Taking into account that phylogeny is an important factor that modulates the host–parasite relationship (Poulin & Morand 2004), it is common to find the same parasite species among hosts of the same genus. The Adélie penguin shares the dominant helminth species (i.e., P. zederi and S. macronectes) with their two congeneric species, gentoo and chinstrap penguins (Vidal et al. 2012; Diaz et al. 2013). The parasite community of the Adélie penguin shows a low richness similar to the other pygoscelid species, probably as a result of the narrow diet spectrum based mainly on krill (see Vidal et al. 2012; Diaz et al. 2013; D’Amico et al. 2014).

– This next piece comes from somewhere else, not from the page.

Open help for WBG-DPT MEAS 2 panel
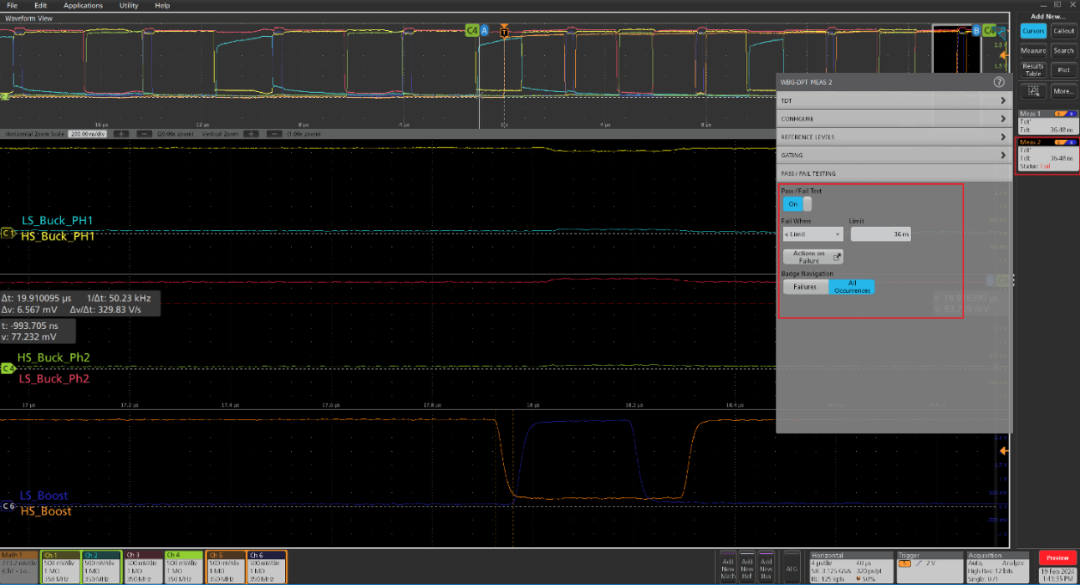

Finally, the presence of P. zederi and S. macronectes as dominant species (i.e., high P and MI) in all groups of host analysed is indicative of a strong intake of crustaceans in all localities and age classes. The presence of Tetrabothrius in those hosts form Avian Island could be associated with an increase of fish in the diet in the southern areas.

Conclusions

Knowledge about parasites and diseases in Antarctic fauna is important in assessing potential changes due to diet shifts in relation to climate. Here we report baseline data about the gastrointestinal parasite fauna of the Adélie penguin in different localities along the Antarctic Peninsula. This information, together with that arising from previous and future studies of different species of penguins, will be useful for the study of ecosystem health in a changing world.

Acknowledgements

We very much appreciate the hospitality and logistic support of the Argentine Antarctic Base Carlini, the Argentinean transports and the Spanish Polar Ship Las Palmas which provided us transport to Avian Island. We also appreciate the logistic support provided by the Instituto Antártico Argentino and the Maritime Technology Unit. We especially thank John Mike Kinsella for revising the English and critically reading the manuscript. Financial support was given by the Dirección Nacional del Antártico (DNA), the Spanish Ministry of Economy and Competitiveness, and European Regional Development Fund (projects CGL2007-60369 and CTM2011-24427). Permission to work in the Antarctic study area and to handle penguins was given by DNA and the Spanish Polar Committee. VV was supported by a PhD grant from the Spanish Council of Scientific Research (JAEPre08-01053). JID was partially supported by the Universidad Nacional de la Plata (N628 and N758) and Consejo Nacional de Investigaciones Científicas y Técnicas, Argentina (PIP698). This is a contribution to the PINGUCLIM project.